C'mon Man Give Me Break!

I have been too lazy at getting this blog rolling but now I have a lot more time on my hands (school is out and the first few weeks of decompressing and going on a camping trip and soccer is running well are behind me.

Updates:

I am sick of the doomer information about peak oil. I am too positive a person to get wrapped up in that stuff constantly. Although I have followed a progression of stages that most people follow when confronted by challenges to the normalcy bias, I am not sure where I am now? Acceptance? Denial? Frustration? I think that I am beyond that and into the area of to hell with it I've got to prepare! Check here for an interesting article on the stages of grief and how they relate to peak oil.

The bees have had a set back. The nuc I ordered from Dancing Bee Apiary has done wonders and is taking off like crazy! My wild hive has gone queenless and also had a drone layer. I think the drone layer even gave up because I was unable to find any eggs at all last week - July 15. My original hive - from David VanderDusen has finally succumbed to the dreaded varroa mites.
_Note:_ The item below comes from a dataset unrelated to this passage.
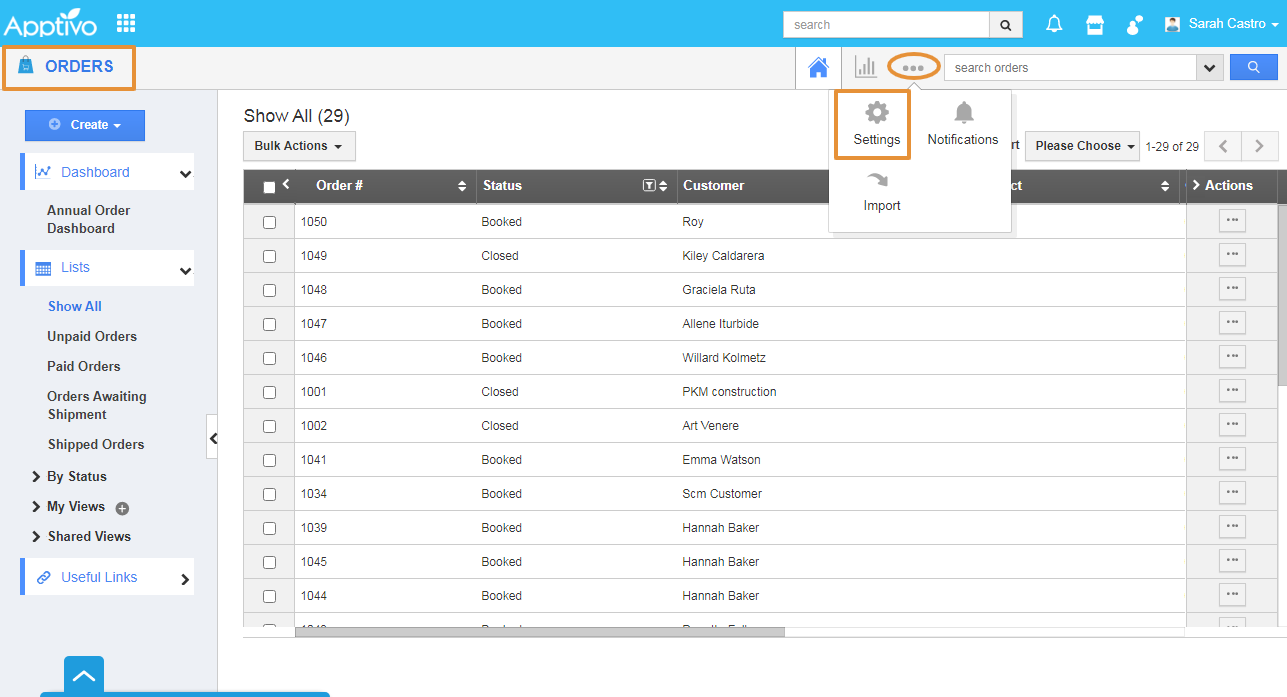The height and width of the screenshot is (697, 1287).
Task: Click the three-dot more options icon
Action: pyautogui.click(x=913, y=68)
The picture here is of a worker bee with a varroa mite attached to its back. I was also worried about my original hive having an old weak queen. So I ordered two new queens from Tibor Szabo and they arrived in a package in the mail. My mail lady is allergic to bees and had them in the back seat of her van.
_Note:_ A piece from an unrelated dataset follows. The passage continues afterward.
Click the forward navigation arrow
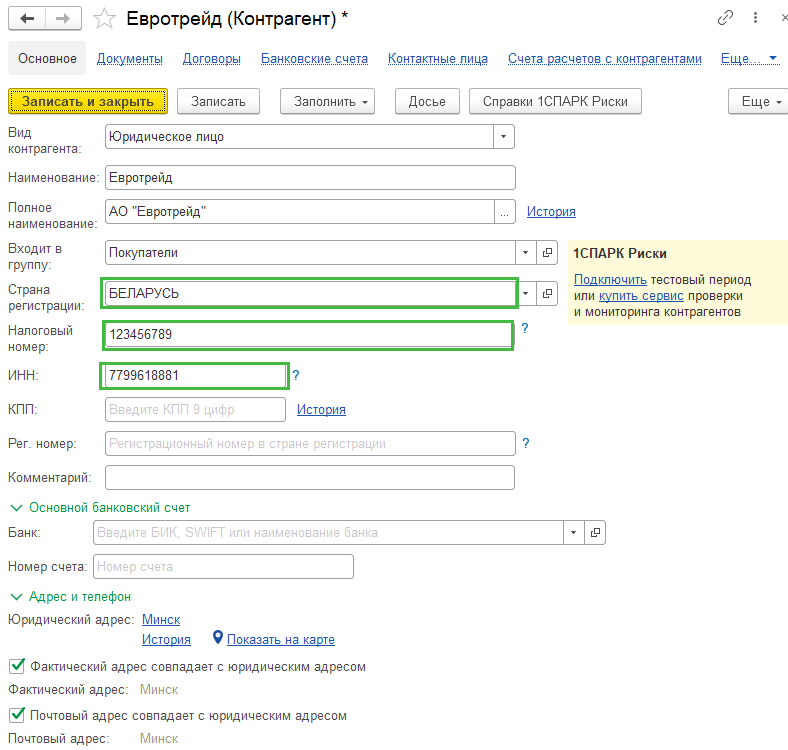 (63, 19)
Now the morning before I ordered the queens I was in the apiary and I spotted the queen in my original hive. She was lovely. Plump and HUGE. For a second I thought that I had to destroy her (as she was the old, worn out queen) so that the new queen would be accepted. I reached down and using technique that I had practiced on my Drones, I grasped her with just enough force and had her in my fingertips, ready to deliver the crushing blow. I looked at her and hesitated - she promptly gave a mighty buzz and fell back into the hive. I couldn't do it - I could not just squish her!

After reflecting on this for a while, I realized that I had witnessed a new queen that was mated and ready to lay in that hive. The old one must have left in a swarm. The evidence was there - new eggs in a good pattern, some brood and her lovely body - very plump and full looking. In fact when I got Tibor's queens I realized how lucky I might have been. My home grown girl was much larger than the ones that were shipped to me.

Anyway I checked 4 days later and both queens had been released. I will have to wait another few days before I go looking for eggs.